I used the ssd_mobilenet_v1_coco from detection model zoo in tensorflow object detection. I am currently training the model by running
python legacy/train.py --logtostderr --train_dir=trainingmobile/ --pipeline_config_path=trainingmobile/pipeline.config
I want to run an evaluation job by running eval.py to get other metrics like IOU and PR Curve but I don't know how to do that. I am able to run the command
python legacy/eval.py \
--logtostderr \
--checkpoint_dir= path/to/checkpoint \
--eval_dir= path/to/eval \
--pipeline_config_path= path/to/config
then I ran the command
tensorboard --logdir=path/to/eval
The tensorboard shows only the test image output. How can i get other metrics like IOU and PR Curve?
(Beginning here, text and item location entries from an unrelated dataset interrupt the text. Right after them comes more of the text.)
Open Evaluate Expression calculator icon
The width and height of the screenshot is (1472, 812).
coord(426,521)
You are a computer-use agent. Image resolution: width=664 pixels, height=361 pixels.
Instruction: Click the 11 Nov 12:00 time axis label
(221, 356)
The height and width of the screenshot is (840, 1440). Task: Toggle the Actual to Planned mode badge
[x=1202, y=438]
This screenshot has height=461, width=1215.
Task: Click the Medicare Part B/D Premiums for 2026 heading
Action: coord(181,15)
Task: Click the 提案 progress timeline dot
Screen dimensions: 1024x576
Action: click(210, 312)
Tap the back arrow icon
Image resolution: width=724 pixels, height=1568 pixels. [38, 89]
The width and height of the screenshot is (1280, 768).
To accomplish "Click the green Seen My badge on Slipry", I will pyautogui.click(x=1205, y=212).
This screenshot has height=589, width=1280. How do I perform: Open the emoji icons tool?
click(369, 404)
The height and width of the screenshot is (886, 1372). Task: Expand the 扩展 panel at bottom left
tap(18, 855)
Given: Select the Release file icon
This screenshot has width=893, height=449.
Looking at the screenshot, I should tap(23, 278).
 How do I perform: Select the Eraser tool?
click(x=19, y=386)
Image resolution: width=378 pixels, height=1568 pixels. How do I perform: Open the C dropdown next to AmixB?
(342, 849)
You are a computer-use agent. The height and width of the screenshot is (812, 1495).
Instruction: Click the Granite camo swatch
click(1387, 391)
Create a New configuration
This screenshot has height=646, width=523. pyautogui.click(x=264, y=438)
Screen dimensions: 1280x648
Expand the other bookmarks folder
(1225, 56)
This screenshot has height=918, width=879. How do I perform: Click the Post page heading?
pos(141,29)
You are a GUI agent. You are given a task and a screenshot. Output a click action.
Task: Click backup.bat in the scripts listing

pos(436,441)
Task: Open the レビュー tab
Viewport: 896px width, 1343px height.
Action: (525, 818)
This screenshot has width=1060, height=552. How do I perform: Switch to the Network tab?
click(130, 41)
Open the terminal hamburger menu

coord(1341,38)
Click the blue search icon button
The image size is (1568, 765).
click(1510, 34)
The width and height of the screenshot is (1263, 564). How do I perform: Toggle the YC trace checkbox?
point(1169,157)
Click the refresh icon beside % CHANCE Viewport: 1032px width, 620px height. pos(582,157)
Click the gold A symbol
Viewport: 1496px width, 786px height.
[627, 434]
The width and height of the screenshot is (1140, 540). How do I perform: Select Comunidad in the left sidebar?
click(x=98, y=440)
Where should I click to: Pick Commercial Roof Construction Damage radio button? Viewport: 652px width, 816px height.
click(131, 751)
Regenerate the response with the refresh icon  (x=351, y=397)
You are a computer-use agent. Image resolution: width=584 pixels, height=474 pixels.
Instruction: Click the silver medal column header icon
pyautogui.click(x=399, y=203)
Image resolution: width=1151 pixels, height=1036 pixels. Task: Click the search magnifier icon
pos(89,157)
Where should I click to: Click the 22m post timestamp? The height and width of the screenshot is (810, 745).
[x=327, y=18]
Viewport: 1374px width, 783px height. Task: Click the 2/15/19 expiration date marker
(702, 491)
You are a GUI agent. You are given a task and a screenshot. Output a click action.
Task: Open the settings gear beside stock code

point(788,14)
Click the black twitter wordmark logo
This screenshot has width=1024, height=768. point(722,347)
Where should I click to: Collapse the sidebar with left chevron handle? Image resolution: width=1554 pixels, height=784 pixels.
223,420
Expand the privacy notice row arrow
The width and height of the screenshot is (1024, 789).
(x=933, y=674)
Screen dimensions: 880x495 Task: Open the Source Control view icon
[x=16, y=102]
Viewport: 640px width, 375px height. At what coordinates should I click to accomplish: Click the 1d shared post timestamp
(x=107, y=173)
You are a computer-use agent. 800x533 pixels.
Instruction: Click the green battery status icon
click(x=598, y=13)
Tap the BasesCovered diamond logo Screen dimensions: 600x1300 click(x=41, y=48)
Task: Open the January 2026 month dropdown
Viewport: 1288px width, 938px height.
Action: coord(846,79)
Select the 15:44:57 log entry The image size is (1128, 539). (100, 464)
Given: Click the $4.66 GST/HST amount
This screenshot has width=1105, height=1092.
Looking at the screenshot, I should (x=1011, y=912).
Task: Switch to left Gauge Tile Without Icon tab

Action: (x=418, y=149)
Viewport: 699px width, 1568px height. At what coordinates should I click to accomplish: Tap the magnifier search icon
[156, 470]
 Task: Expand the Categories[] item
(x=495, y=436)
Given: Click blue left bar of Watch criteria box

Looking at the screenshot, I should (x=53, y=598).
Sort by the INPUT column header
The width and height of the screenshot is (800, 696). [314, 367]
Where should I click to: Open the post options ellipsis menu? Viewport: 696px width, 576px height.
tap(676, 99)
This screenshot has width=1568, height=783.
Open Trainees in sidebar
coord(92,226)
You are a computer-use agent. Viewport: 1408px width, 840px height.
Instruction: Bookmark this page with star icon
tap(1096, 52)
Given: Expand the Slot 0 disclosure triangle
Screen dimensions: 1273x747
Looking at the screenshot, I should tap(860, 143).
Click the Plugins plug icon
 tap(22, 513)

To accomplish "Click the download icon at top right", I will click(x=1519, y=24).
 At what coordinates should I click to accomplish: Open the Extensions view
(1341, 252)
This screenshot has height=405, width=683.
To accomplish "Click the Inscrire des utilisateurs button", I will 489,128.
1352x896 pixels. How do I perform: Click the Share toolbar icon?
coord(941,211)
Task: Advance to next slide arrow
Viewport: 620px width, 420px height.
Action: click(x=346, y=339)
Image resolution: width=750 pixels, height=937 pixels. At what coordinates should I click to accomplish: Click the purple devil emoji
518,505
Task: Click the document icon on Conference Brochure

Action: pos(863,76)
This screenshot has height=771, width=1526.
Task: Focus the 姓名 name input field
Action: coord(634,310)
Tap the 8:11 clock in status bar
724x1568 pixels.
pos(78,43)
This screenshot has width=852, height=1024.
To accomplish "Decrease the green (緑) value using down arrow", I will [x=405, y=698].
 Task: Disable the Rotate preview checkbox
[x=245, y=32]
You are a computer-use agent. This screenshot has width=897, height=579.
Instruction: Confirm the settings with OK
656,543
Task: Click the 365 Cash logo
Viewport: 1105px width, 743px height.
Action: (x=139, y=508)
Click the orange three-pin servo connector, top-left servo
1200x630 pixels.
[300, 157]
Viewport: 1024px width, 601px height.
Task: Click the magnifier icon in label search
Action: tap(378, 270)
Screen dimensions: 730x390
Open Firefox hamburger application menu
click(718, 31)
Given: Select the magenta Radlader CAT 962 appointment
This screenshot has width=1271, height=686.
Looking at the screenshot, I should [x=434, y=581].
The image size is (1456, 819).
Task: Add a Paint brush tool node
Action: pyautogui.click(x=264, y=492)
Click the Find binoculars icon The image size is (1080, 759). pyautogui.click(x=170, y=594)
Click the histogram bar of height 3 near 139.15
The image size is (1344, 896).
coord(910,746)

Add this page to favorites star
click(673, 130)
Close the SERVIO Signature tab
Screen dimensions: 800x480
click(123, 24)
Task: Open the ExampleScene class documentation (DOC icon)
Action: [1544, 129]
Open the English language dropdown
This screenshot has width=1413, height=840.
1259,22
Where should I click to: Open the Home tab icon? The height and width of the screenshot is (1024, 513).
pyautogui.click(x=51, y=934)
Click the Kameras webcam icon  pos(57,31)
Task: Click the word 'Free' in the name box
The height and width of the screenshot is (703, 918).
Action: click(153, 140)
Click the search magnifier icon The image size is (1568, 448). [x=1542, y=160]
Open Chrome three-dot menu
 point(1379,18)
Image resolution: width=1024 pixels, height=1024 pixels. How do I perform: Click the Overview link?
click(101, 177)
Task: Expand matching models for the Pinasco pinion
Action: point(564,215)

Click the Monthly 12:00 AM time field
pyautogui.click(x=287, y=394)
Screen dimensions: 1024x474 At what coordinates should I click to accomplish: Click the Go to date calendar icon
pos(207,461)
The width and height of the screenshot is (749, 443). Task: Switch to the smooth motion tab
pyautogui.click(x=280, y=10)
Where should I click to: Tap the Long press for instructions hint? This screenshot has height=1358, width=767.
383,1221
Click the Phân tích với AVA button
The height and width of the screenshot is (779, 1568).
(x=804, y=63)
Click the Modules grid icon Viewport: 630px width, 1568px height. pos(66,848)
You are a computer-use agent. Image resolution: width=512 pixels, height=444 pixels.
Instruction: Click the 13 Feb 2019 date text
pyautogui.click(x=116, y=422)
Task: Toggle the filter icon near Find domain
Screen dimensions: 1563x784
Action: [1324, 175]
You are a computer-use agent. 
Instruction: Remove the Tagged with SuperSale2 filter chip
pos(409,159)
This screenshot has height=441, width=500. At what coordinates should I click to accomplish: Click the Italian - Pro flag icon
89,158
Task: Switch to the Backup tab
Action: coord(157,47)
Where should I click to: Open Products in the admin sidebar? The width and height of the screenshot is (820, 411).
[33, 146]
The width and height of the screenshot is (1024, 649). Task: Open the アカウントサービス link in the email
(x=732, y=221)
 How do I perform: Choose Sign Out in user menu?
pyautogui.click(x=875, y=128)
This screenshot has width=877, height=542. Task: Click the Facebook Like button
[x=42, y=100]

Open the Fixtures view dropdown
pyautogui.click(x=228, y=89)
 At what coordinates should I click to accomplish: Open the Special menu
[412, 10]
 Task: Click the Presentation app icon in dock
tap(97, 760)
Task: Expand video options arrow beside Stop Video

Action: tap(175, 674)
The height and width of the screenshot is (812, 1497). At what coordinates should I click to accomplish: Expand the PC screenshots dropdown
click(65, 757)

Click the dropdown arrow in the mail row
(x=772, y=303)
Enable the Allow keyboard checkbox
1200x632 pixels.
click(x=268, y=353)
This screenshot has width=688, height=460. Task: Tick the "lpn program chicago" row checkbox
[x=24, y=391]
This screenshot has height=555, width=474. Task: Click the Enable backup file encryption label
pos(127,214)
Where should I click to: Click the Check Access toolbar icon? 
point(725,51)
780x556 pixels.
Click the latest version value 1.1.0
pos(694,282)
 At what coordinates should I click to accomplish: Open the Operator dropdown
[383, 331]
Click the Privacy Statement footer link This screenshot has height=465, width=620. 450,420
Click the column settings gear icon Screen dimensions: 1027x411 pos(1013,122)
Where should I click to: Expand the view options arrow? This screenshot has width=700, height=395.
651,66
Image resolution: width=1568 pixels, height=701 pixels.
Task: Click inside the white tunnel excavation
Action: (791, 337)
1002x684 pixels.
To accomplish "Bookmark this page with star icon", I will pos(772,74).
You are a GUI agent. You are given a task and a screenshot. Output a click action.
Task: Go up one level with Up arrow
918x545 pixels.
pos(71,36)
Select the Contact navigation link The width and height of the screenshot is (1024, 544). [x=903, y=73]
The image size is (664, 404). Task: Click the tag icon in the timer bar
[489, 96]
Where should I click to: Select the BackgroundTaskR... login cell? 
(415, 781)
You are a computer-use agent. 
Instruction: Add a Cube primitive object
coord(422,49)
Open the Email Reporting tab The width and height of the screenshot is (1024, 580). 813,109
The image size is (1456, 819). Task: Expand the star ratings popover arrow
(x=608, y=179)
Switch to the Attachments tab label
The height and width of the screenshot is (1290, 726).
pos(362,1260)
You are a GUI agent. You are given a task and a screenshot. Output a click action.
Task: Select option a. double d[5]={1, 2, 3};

First of all, I'd highly recommend you to use the newer model_main.py script for training and evaluation combined. You can use it as shown below:
python object_detection/model_main.py \
--pipeline_config_path=path/to/config \
--model_dir=path/to/train_dir \
--num_train_steps=NUM_TRAIN_STEPS \
--num_eval_steps=NUM_EVAL_STEPS \
--alsologtostderr
It combines training and evaluation and you can enter tensorboard with
tensorboard -logdir=path/to/train_dir
Tensorboard will not only disply the training process, it will also show your progress over your validation set. They use the COCO metric as default metric!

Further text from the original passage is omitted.